── RECORDS PROVIDED ──

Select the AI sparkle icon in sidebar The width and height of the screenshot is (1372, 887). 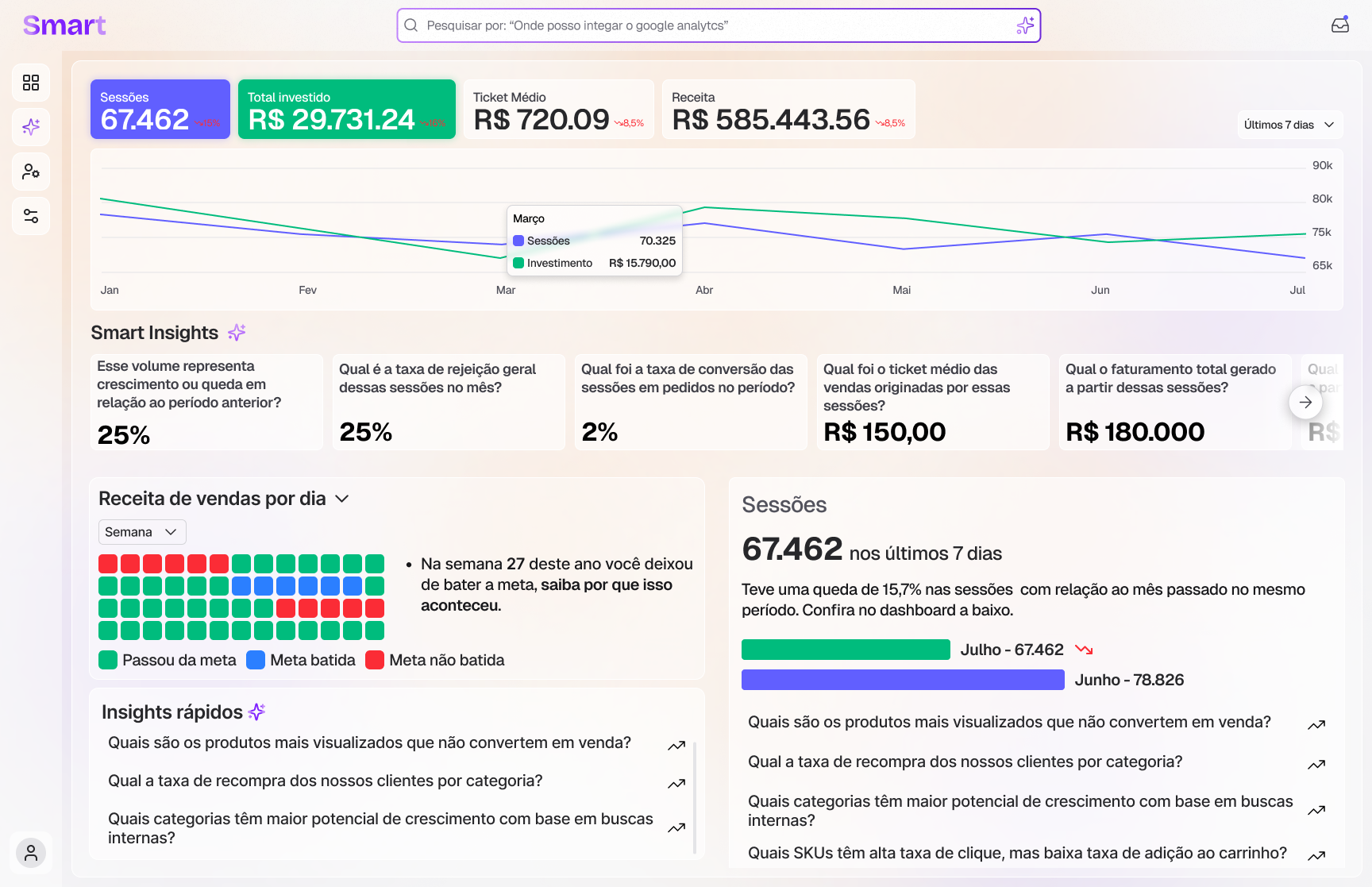click(31, 127)
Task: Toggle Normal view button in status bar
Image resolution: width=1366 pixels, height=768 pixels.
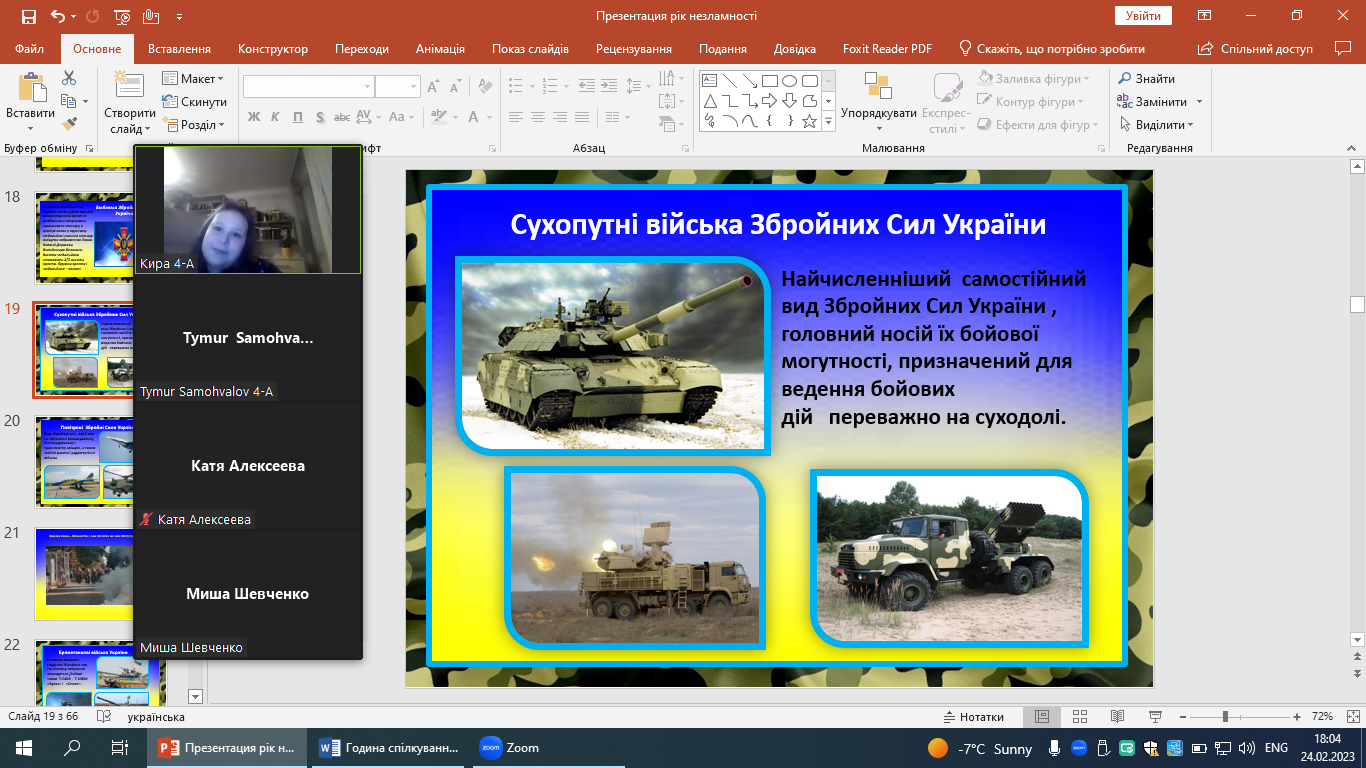Action: coord(1042,717)
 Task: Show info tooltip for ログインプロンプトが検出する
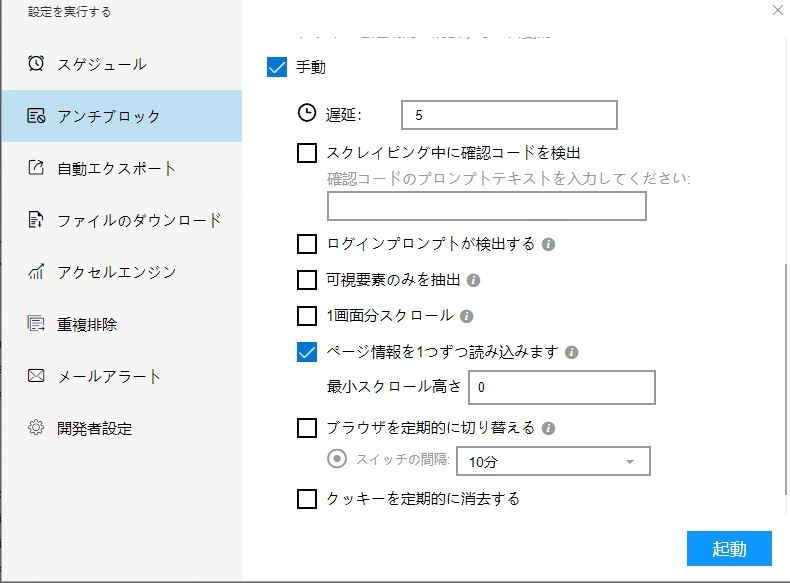point(549,244)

───

Give back exactly the lines from the one with "Task: Toggle Normal view button in status bar" through the end of the records above, inclusive, and omit any pictures.

THE ANSWER:
Task: Toggle Normal view button in status bar
Image resolution: width=1366 pixels, height=768 pixels.
Action: coord(1042,717)
 Task: Show info tooltip for ログインプロンプトが検出する
point(549,244)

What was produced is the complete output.